## start Provided records

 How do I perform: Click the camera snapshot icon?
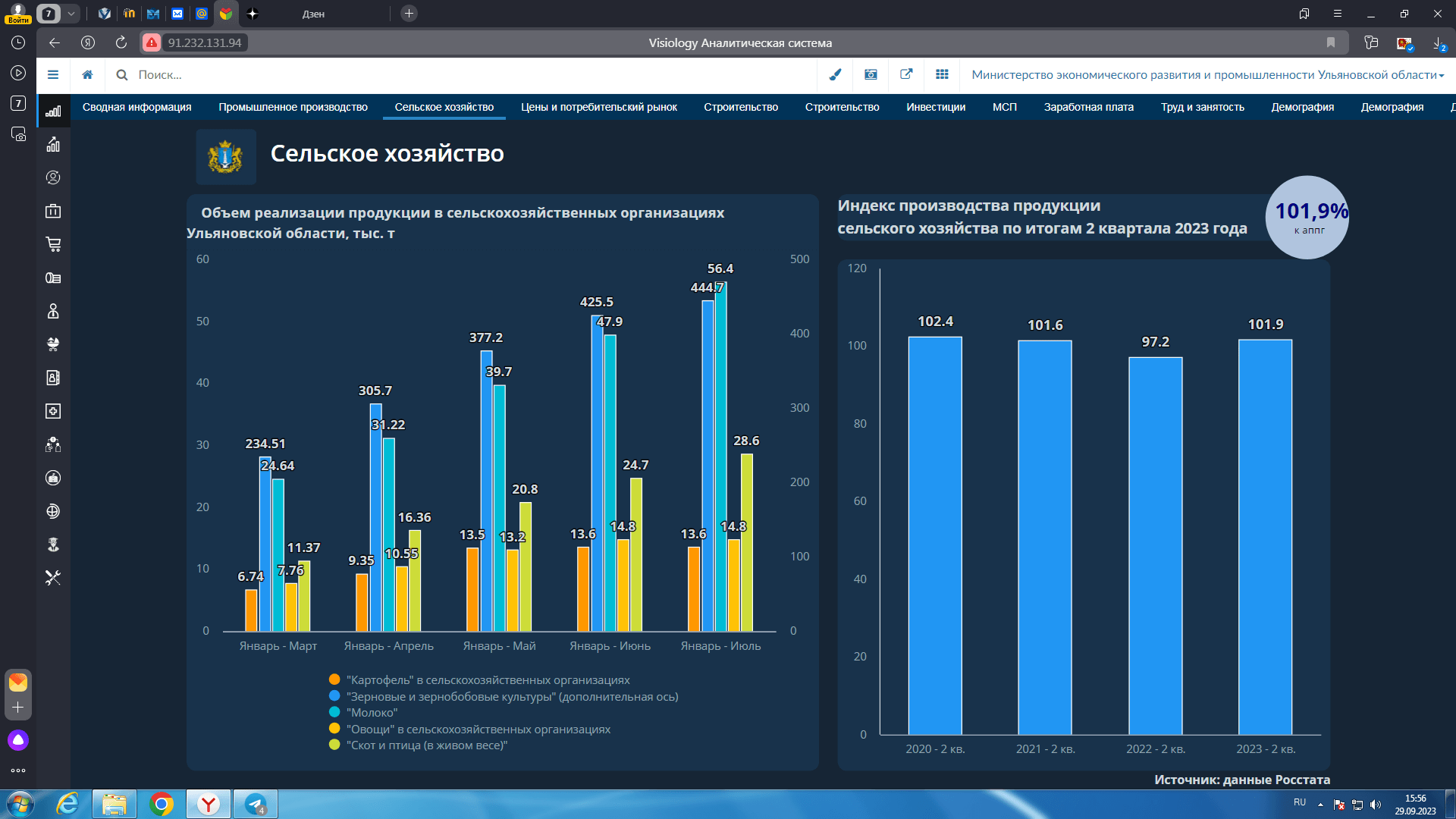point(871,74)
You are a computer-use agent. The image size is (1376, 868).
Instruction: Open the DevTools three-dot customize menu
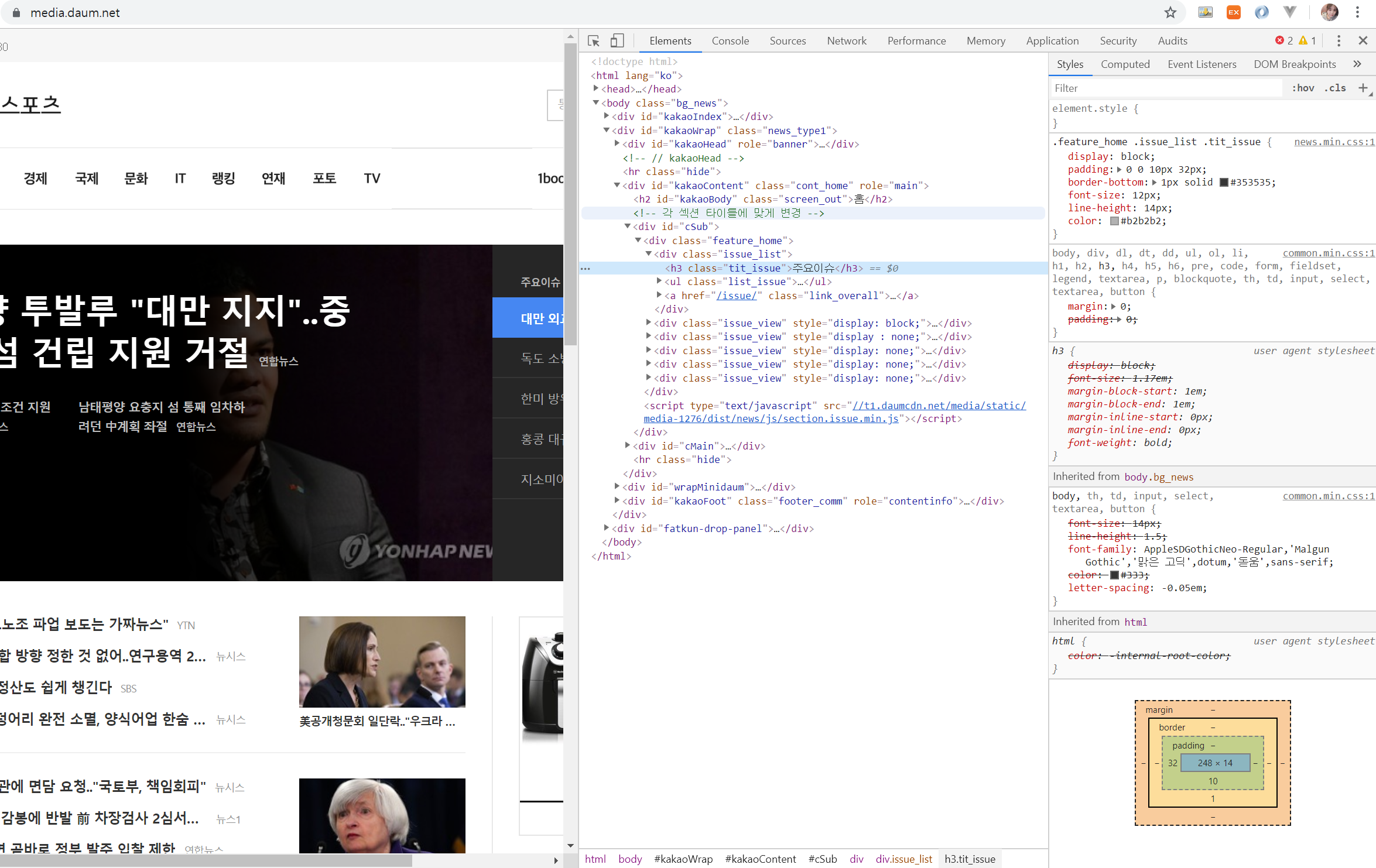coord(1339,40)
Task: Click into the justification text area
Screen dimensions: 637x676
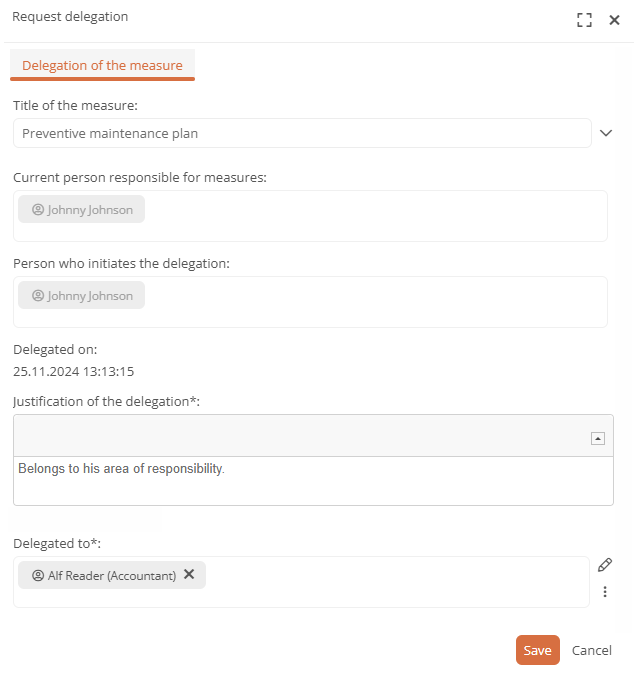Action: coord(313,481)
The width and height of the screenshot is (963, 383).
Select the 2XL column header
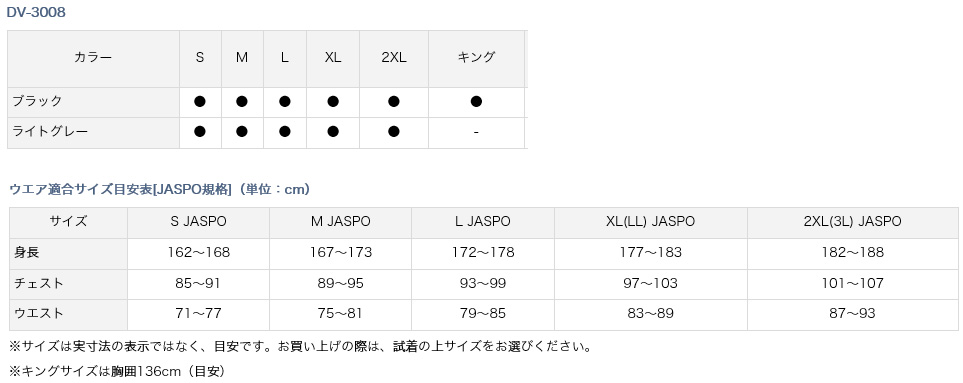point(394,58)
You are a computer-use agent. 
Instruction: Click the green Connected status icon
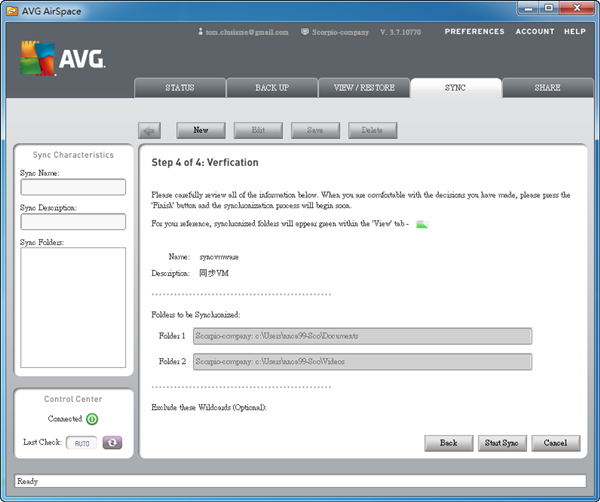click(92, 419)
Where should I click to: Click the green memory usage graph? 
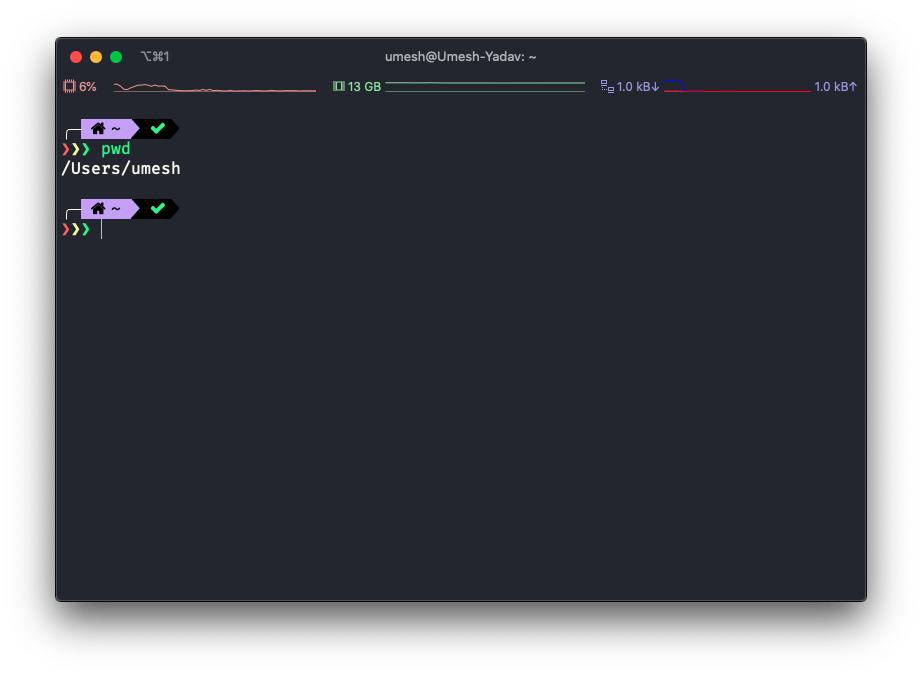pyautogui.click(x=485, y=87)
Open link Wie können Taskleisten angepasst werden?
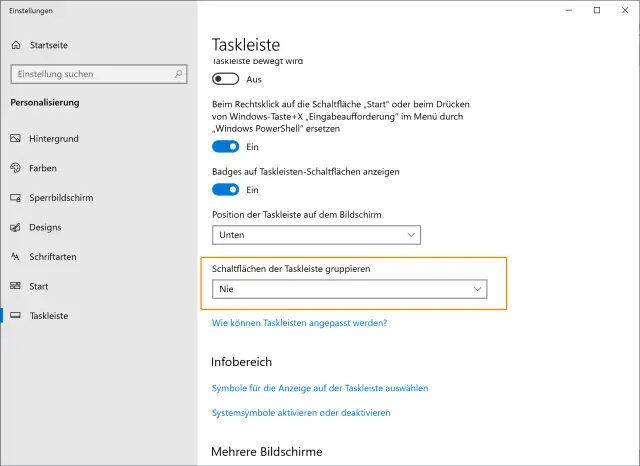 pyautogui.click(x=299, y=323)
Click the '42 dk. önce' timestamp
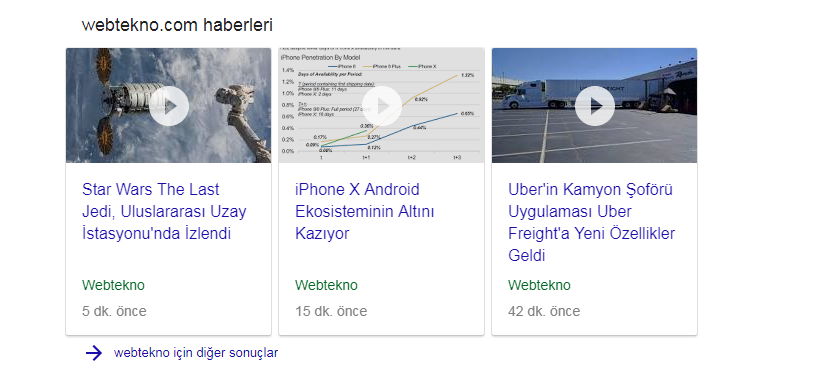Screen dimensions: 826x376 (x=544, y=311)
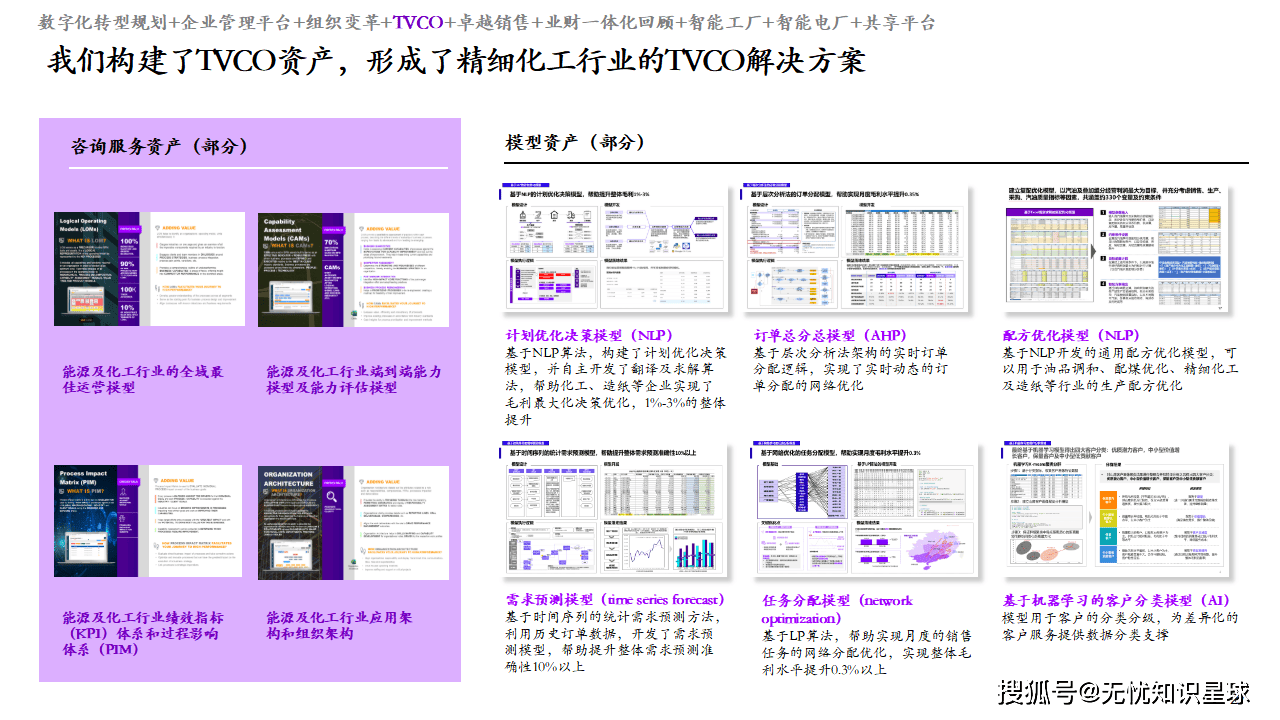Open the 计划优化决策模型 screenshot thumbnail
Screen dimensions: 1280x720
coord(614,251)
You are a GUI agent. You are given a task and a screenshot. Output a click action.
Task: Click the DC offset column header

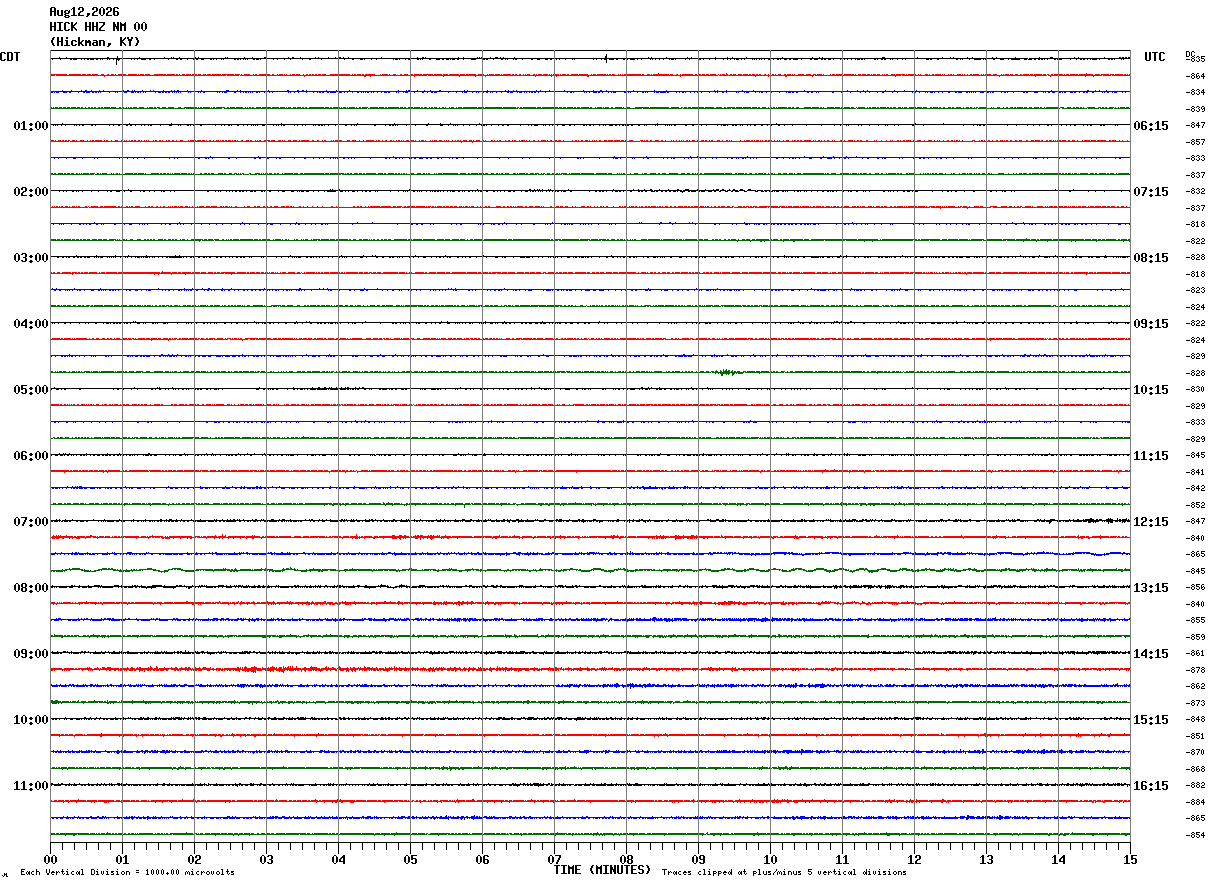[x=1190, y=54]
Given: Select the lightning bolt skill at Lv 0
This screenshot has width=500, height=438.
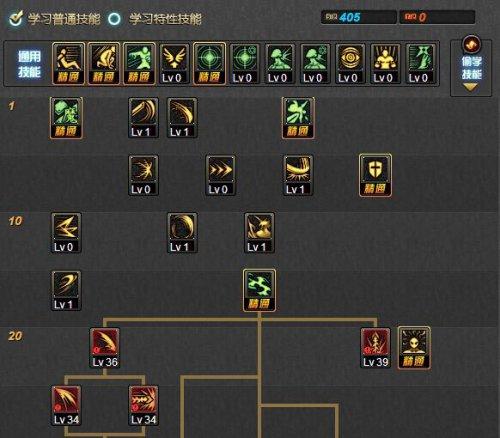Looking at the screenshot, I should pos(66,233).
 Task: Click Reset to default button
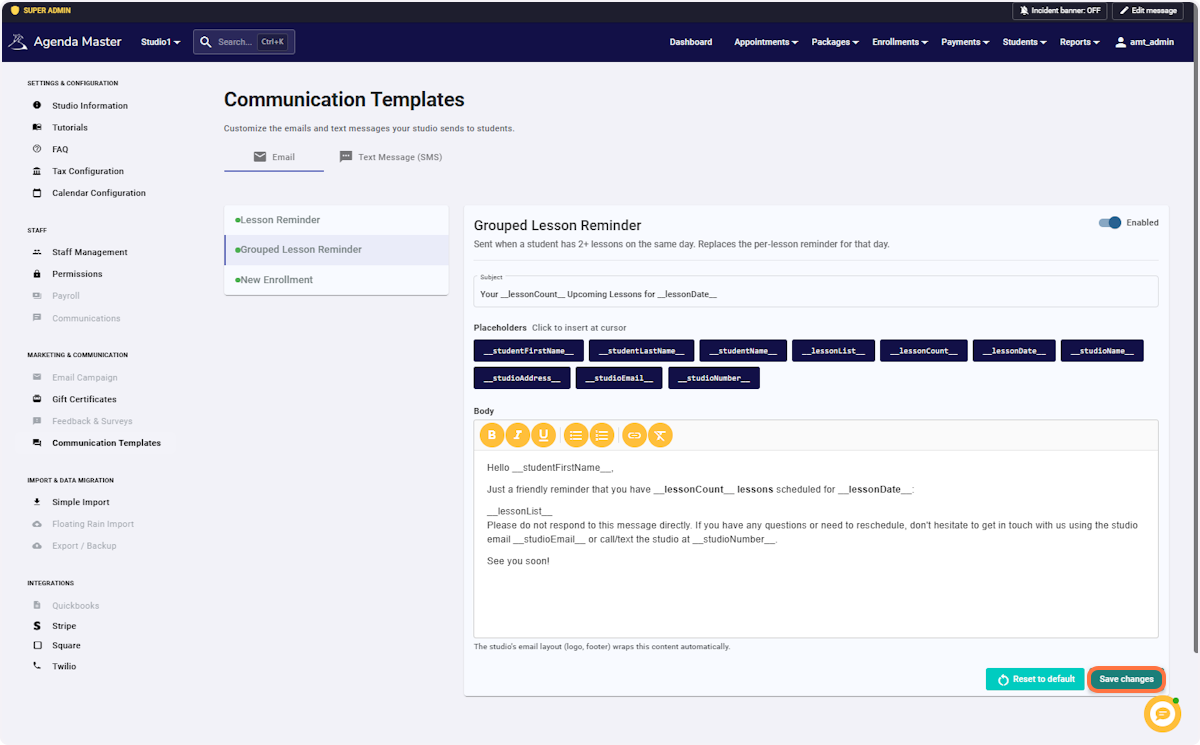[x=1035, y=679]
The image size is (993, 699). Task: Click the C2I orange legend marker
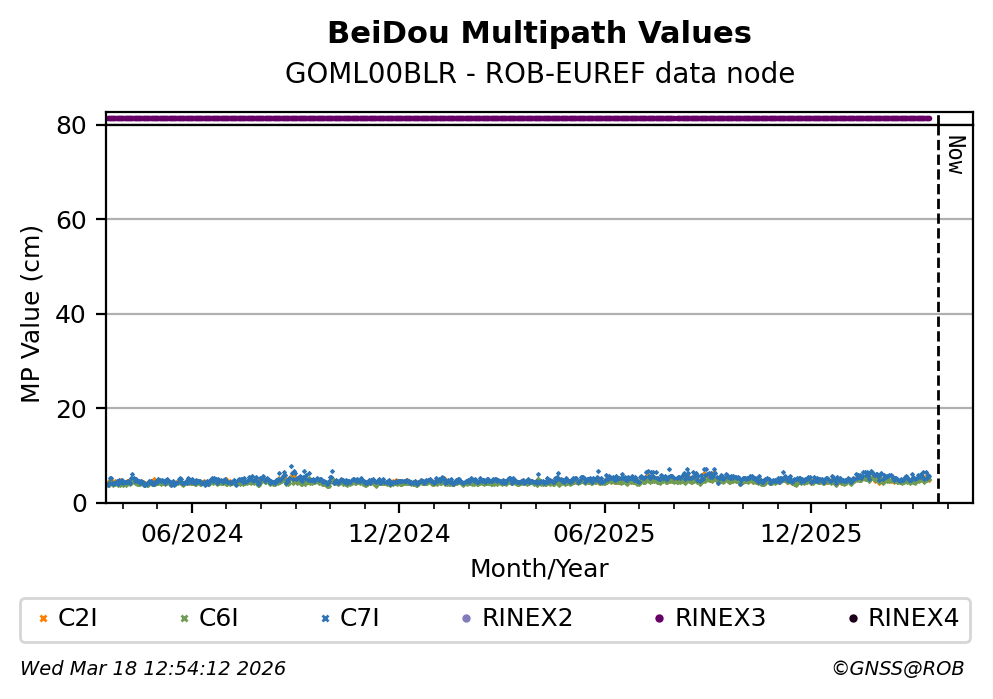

## end Provided records

• [Problem to work on]:
Copy out every line of the listing above that includes the string "Instruction".

• [Result for this task]:
Instruction: Open the DevTools three-dot customize menu
Instruction: Click the green Connected status icon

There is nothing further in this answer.